One Friday after work, I found I-35--my one pipeline home out of the city--strangled by traffic.
Screw that ! One block down from my office was the lake. I blew up my inflatable boat. I rowed, seeing sights and shorebound tourists. Texas weather is anything but cold: On this sweaty December evening, after dark I was still sculling my aquatic laps around the lake, enjoying the breeze that had kept building.
But I'd been overdoing it.
I started to realize one of the boat's chambers was losing its air.
You can drive a nail with a chunk of steel, but you can't with a blob of Jell-O; likewise, an inflatable boat needs good pressure in the rowing chamber, or your oar won't push the boat through the water--you might as well "abandon Slinky."
The wind was blowing harder and waves were choppy. Despite the boat becoming hard to row, I was two hours fatigued--so I didn't think jumping out to swim the distance to shore a good idea.
After an unusually hard row--overruling tired muscles against the collapsing boat--I felt crashed and trashed, like my blood no longer contained one molecule of energy even for a thought: Laboring thru shallows, my hazy brain not even registering I was now safe to get out, I shoved the oars to strain the rest of the way onto the bank, then flopped backward, spent, over the still-inflated bow, looking up at the stars.
Hello--eight-foot dude.
AAHHHH ! MERCY !
Towering over me, he looked pissed !
I was in no shape for surprises, raising not even a hand. I was already committing my scant energy to cringing, and my cerebrum was offline--not a thought !

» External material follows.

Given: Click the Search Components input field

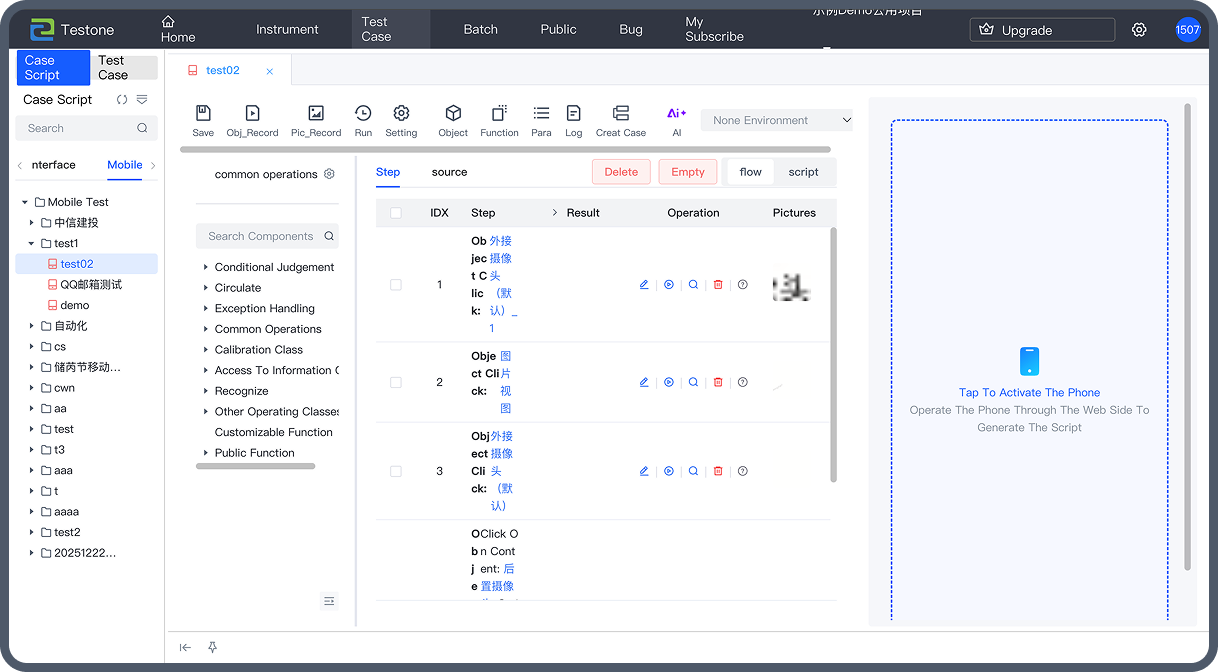Looking at the screenshot, I should click(260, 236).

I realized the guy hadn't moved. Hadn't breathed. His countenance hadn't twitched.
He was cast in bronze. He was Stevie Ray Vaughan, the guitarist from Austin. Complete with his cape and guitar. A recent addition on the shores of Austin's Town Lake.
His dramatic footlights had thrown an evil, Gothic visage, piercing the night and my personal space.
He'd been innocently waiting for somebody high or sugar-crashed or otherwise wasted to turn, see him too close, and scream their balls off for mercy. The city should watch where they put things like that.